CmaBoardReleases
Title: Announcement Regarding Issuance of Disciplinary Board Resolution
Capital Markets Authority announces issuance of a Disciplinary Board Resolution passed in its meeting held on Thursday 19/5/2016 on violation No. (22/2016 Disciplinary Board) (56/2016 Authority) filed against: AL-Madina for Finance and Investment Company.
That is by: "warning the Company of the consequences of repeating the committed violations".
This punishment is due to the following violations:
1- Not disclosing to the CMA, to the Exchange or to the issuer that the cumulative interest is achieved. It reached 13.8% of the capital of one of the companies as occurred on 30/11/2014, which violates Articles No. (382,384) of the previous Executive Bylaws of Laws No. 7 of 2010 which corresponds to Article (2-1-3) of Chapter Two (Disclosure of Interest) of Module Ten (Disclosure and Transparency) of the Executive Bylaws of Law No. 7 of 2010 and its amendments.
2- Not disclosing to the CMA, to the Exchange or to the issuer the change that occurred in the company’s direct and indirect ownership in one of the companies. It reduced by 1.7% from 30/9/2014 to 30/11/2014, which violates Article (102) of the Law and Article (385) of the previous Executive Bylaws of Law No. 7 of 2010, which corresponds to Article (7-2-1) of Module Ten (Disclosure and Transparency) of the Executive Bylaws of Law No. 7 of 2010 and its amendments.
3- Depositing six cheques of due amounts in an account designated for clients’ portfolios which one of the brokerage companies issued in the name of (AL-Madina Company - Clients) due to the existence of a legal attachment by a number of creditors on the bank accounts of AL-Madina for Finance and Investment Company, which violates Article (215) of the previous Executive Bylaws of Law No. 7 of 2010, which corresponds to Article (3-1) of Module Seven (Clients’ Funds and Clients’ Assets) of the Executive Bylaws of Law No. 7 of 2010 and its amendments.
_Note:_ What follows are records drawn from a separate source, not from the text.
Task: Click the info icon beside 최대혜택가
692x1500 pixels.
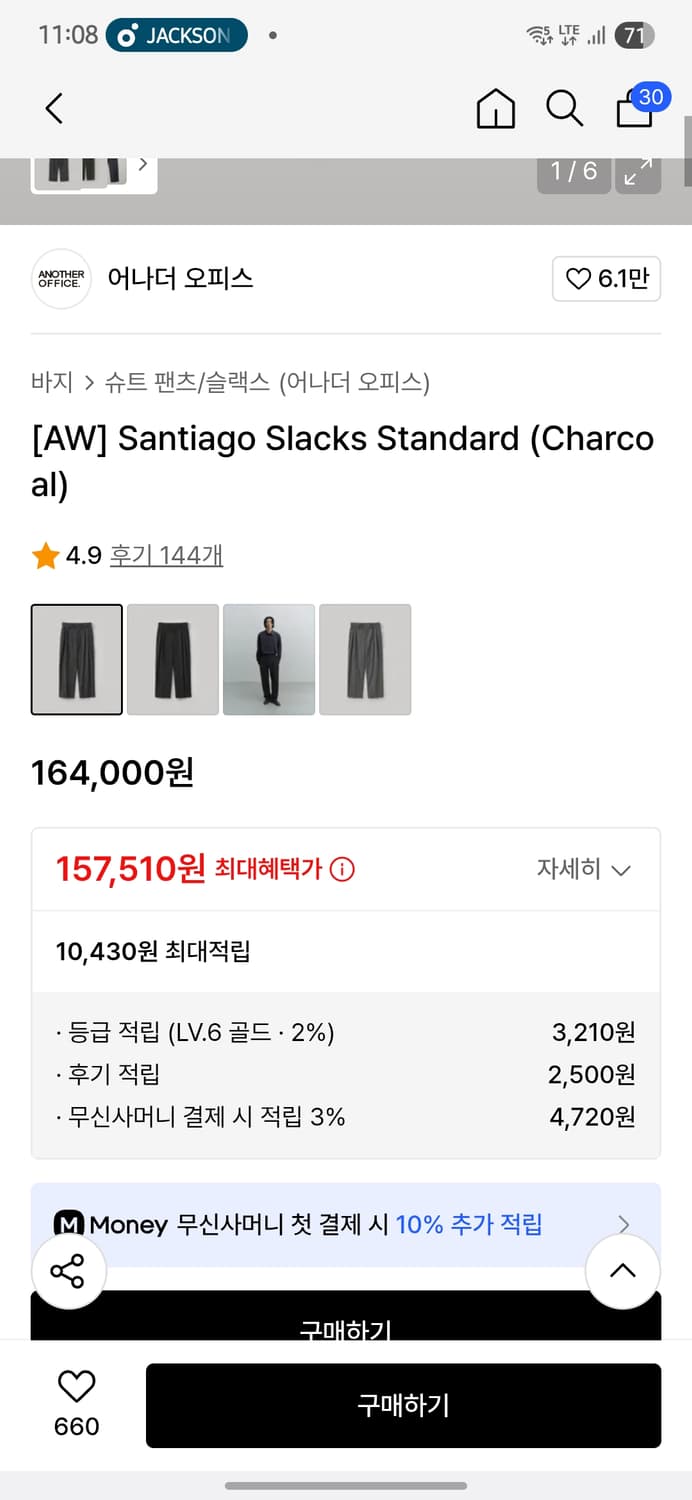Action: [x=342, y=870]
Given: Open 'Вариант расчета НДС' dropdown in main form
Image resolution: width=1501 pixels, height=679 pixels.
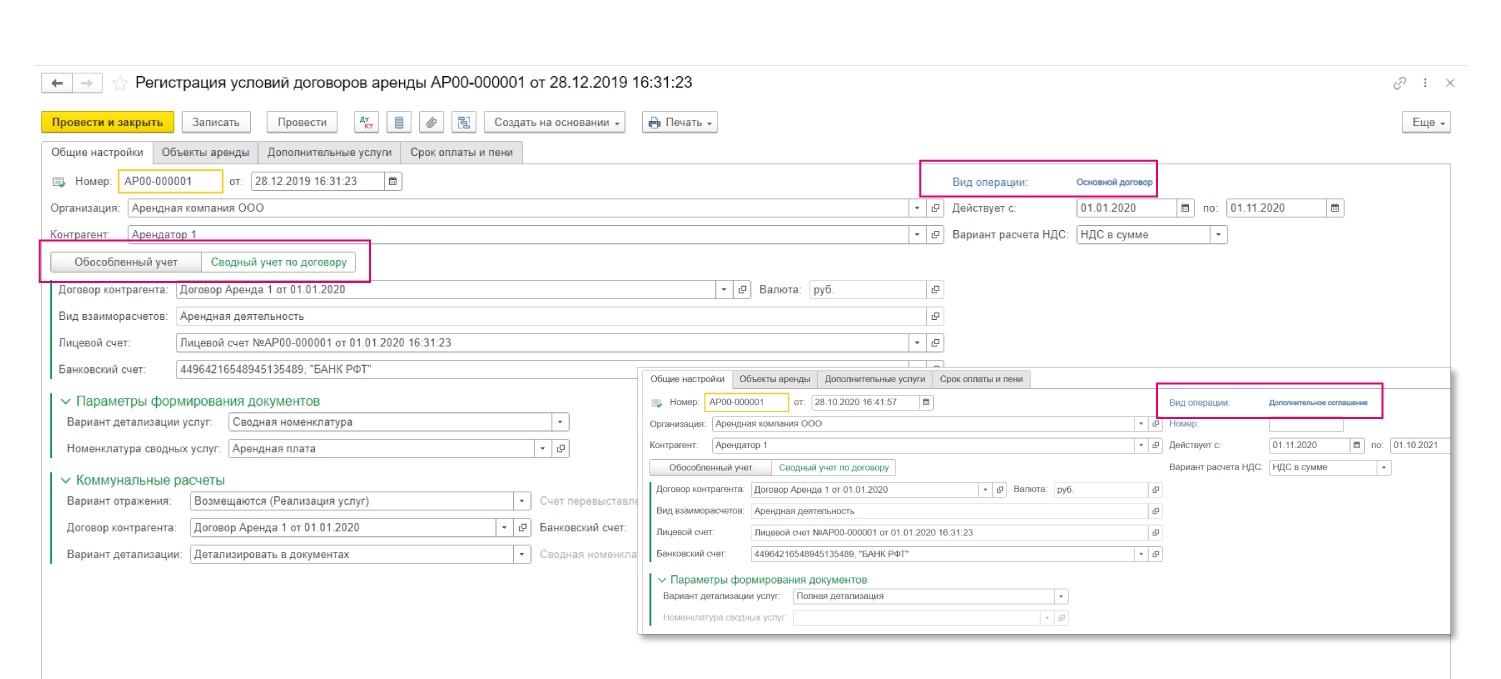Looking at the screenshot, I should tap(1218, 235).
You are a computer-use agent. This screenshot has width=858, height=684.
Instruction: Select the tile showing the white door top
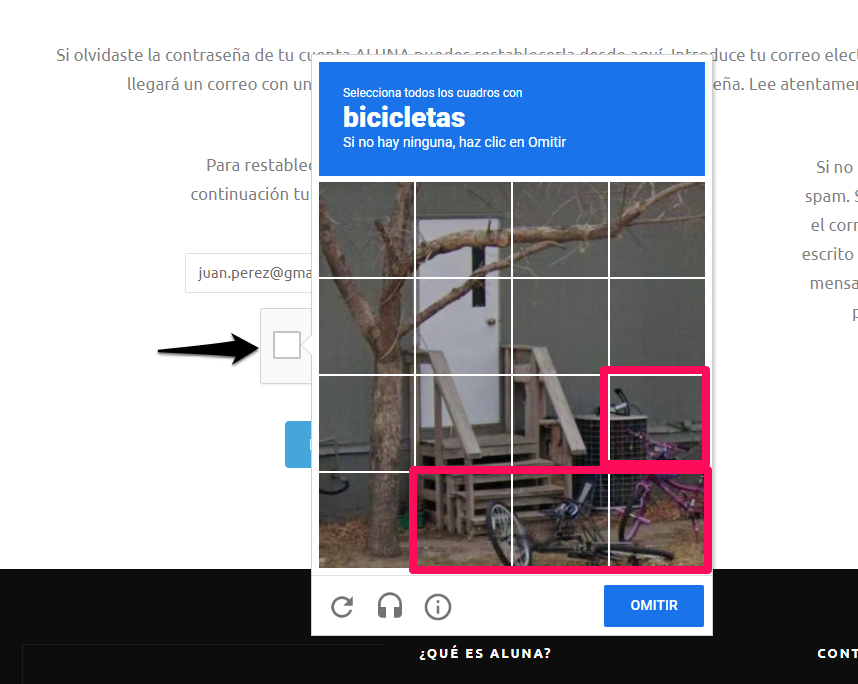click(463, 229)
4- Utilizing clients’ funds for the interest of other clients’ portfolios from 1/11/2013 to 31/10/2014. The company also enabled some of its clients to conclude purchase transactions of shares and cash withdrawals without having sufficient balance in their portfolios for concluding such transactions, as a result the portfolios became overdrawn and other clients’ funds were used to cover the purchase transactions and cash withdrawals, which violates Articles (216,217) of the previous Executive Bylaws of Law No. 7 of 2010, that corresponds to Article (1-2) of Module Seven (Clients’ Funds and Clients’ Assets) of the Executive Bylaws of Law No. 7 of 2010 and its amendments.
5- Depositing a total of KD 450,000 on 28/2/2013 and on 31/3/2013 in a portfolio by mistake and only correcting such mistake on 5/1/2014 without notifying the CMA, which violates Article (233) of the previous Executive Bylaws of Law No. 7 of 2010, which corresponds to Article (2-4) of Module Seven (Clients’ Funds and Clients’ Assets) of the Executive Bylaws of Law No. 7 of 2010 and its amendments.
In this regard, the CMA emphasizes the implementation of CMA Law and its Executive Bylaws on all persons dealing in securities activities, and urges them to comply with these rules in order to promote investors' confidence, create a sound investment environment, and implement the Law according to the principles of fairness, transparency, and integrity in line with the best international practice.